§ **PAGE EXTRACT**:
Despite efforts by various stakeholders to establish a peaceful Africa, armed conflicts continue in parts of the continent.
The nature of violent conflicts in Africa has changed since before independence when they were mostly ideologically-driven guerilla warfare.
Many of the current conflicts are driven by prospects of political power or financial gain, with armed groups fighting to acquire valuable mineral resources, assert their ideology or address grievances.
Insecurity persists in the DR Congo, Somalia, South Sudan, Nigeria, Central African Republic, Mali and Libya.
In its quest to “Silence the Guns” in Africa by 2020, which is its theme for the year, the African Union and other partners ought to focus on the main crisis spots currently: The Democratic Republic of the Congo (DRC), Somalia, South Sudan, Nigeria, the Central African Republic (CAR) and Libya, where tens of thousands of people have been killed and millions more displaced.
Democratic Republic of the Congo
The war in the DRC is one of Africa’s deadliest. More than five million people have been killed in the Congolese war, according to the news agency Reuters. It began in 1998 with the involvement of about 20 different armed groups who maraud the country’s vast jungles. Many of these groups fight each other, while others from neighbouring countries use the Congolese territory to launch attacks on their home countries. Others simply exploit the country’s mineral resources, including gold, platinum and coltan fueling the various conflicts further.

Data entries
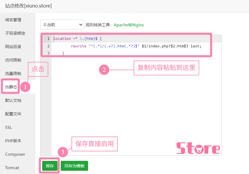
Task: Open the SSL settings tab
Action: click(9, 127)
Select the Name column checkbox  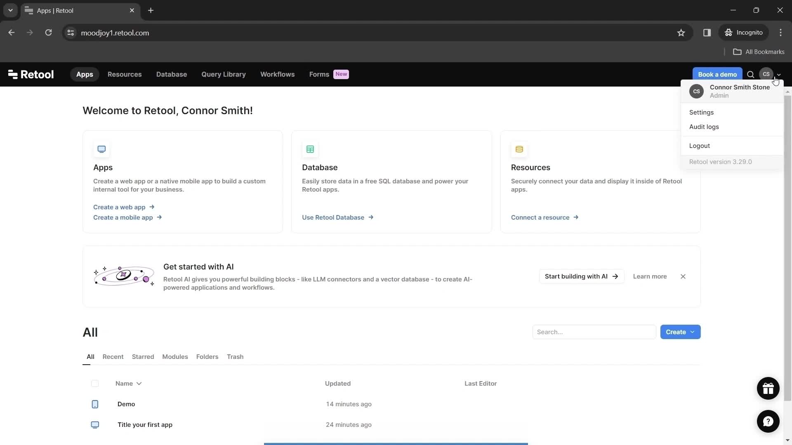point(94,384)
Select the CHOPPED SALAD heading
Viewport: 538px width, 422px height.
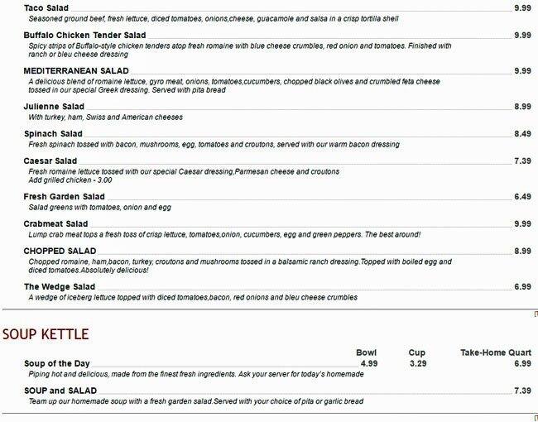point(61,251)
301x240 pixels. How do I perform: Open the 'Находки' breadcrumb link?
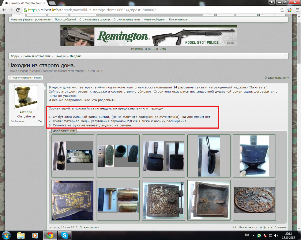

§ **SET OF TASKS**:
a) According to the passage on armed conflicts in Africa, in what year did the war in the Democratic Republic of the Congo begin?
b) Transcribe the part of the passage on armed conflicts in Africa that opens with the words containing "Despite efforts by" and closes with "Mali and Libya.".

§ **SOLUTIONS TO EACH TASK**:
a) 1998

b)
Despite efforts by various stakeholders to establish a peaceful Africa, armed conflicts continue in parts of the continent.
The nature of violent conflicts in Africa has changed since before independence when they were mostly ideologically-driven guerilla warfare.
Many of the current conflicts are driven by prospects of political power or financial gain, with armed groups fighting to acquire valuable mineral resources, assert their ideology or address grievances.
Insecurity persists in the DR Congo, Somalia, South Sudan, Nigeria, Central African Republic, Mali and Libya.